L’Homme est traditionnellement écartelé par l’inconcordance des temps. Nous ne sommes d’ailleurs pas tous égaux dans notre rapport au temps, et le temps qui passe ne compte pas le même temps pour tous. L’inconcordance des temps rythme notre propre temps et rend également notre rapport au temps très paradoxal. Tantôt nous le distribuons parcimonieusement comme si rien n’avait davantage de valeur, tantôt nous le dilapidons comme un objet encombrant. Le temps est devenu pour certains, une des « denrées » qui fait le plus défaut alors qu’il peut être pour d’autres, un fardeau, ou la trotteuse ne court plus assez vite. Si le temps « mathématique » ou le temps des horloges fracasse le temps psychologique de chacun d’entre nous, cette inconcordance des temps a aussi des conséquences collectives et sociétales. Comment pouvons-nous vivre les électrochocs entre le temps judiciaire, traditionnellement long, avec le cycle immédiat et infernal des médias qui peuvent rendre un présumé innocent, immédiatement soupçonné, voire coupable pour l’opinion publique ? Comment pouvons-nous supporter le temps des financiers avec le temps de l’économie réelle ? Comment pouvons-nous vivre une société apaisée avec le temps suspendu des personnes âgées et le temps bousculé de la modernité ? Cette inconcordance des temps est aussi terriblement contemporaine et accélérée par le foisonnement technologique. Elle questionne toutes les industries, mais également le secteur de l’assurance. Elle pose cependant, à ce secteur professionnel, des défis supplémentaires et parfois de multiples contradictions. Le temps de l’assurance, déjà installé dans des cycles longs, parfois nécessaires, doit se confronter avec des cycles de plus en plus accélérés et parfois instables.
Le temps de l’assurance est-il en concordance avec le temps des clients ?
Le client digitalisé, parfois capricieux, exige une immédiateté qui oblige les entreprises du secteur de l’assurance à s’interroger sur leurs pratiques, leurs process, leurs organisations. Ce besoin d’immédiateté des clients montre l’évolution d’un monde qui se transforme et fracture les métiers et nos entreprises, dont il y a quelques années la clientèle était « très captive » et traditionnellement peu volatile. La montée en puissance des nouveaux médias numériques et applications mobiles, le pouvoir grandissant du client-internaute, l’attente d’une expérience client identique à celles des autres marques de la grande consommation, par exemple, crée une fracture dans le rapport au temps des clients avec leur assurance en général, et à la gestion du sinistres, encore laborieuse, en particulier. Dans ce cadre, les entreprises du secteur n’ont pas d’autres choix que de s’adapter au temps de l’immédiateté, souhaité par les clients.
Le temps de l’assurance est-il en concordance avec le temps des startups ?

Informations fournies
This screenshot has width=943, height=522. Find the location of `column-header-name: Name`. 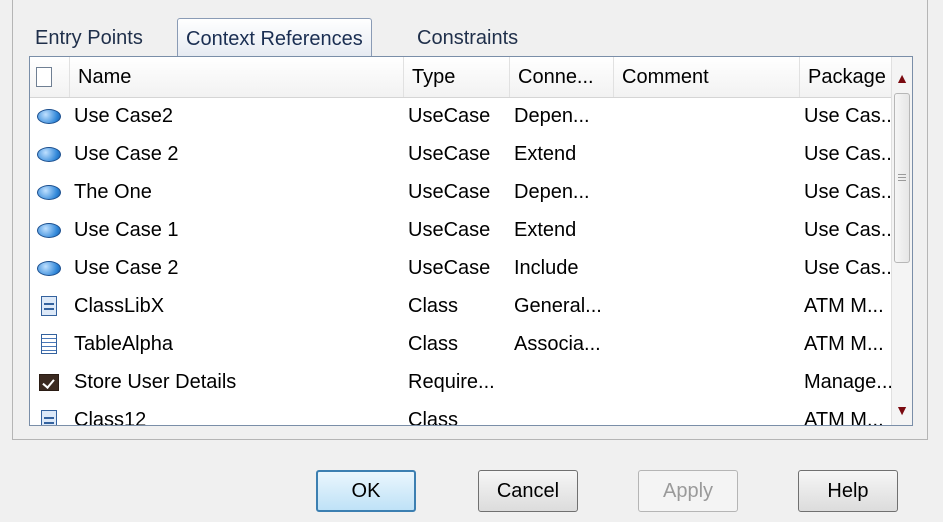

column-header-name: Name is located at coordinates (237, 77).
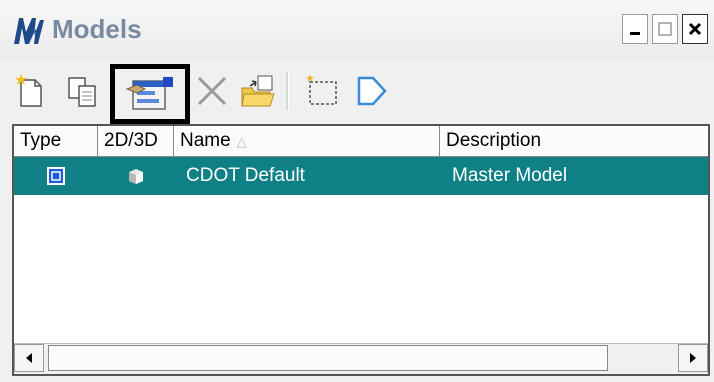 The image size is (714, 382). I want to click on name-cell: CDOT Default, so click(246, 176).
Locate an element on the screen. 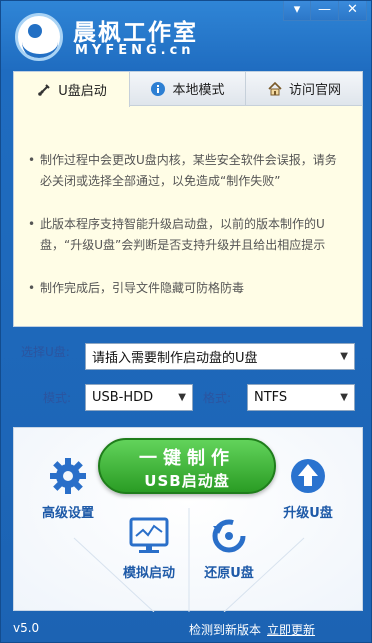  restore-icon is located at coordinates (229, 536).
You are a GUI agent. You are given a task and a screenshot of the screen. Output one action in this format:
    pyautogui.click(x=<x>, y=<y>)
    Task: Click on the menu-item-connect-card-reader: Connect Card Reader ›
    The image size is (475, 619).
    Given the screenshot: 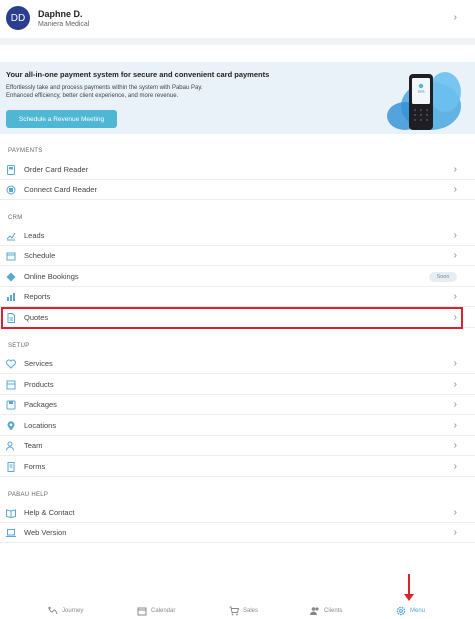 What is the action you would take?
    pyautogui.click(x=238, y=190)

Consigne
D’après l’extrait du document, comment la gestion des sinistres est-elle qualifiée ?

Résultat de l’exercice
Elle est qualifiée d’« encore laborieuse ».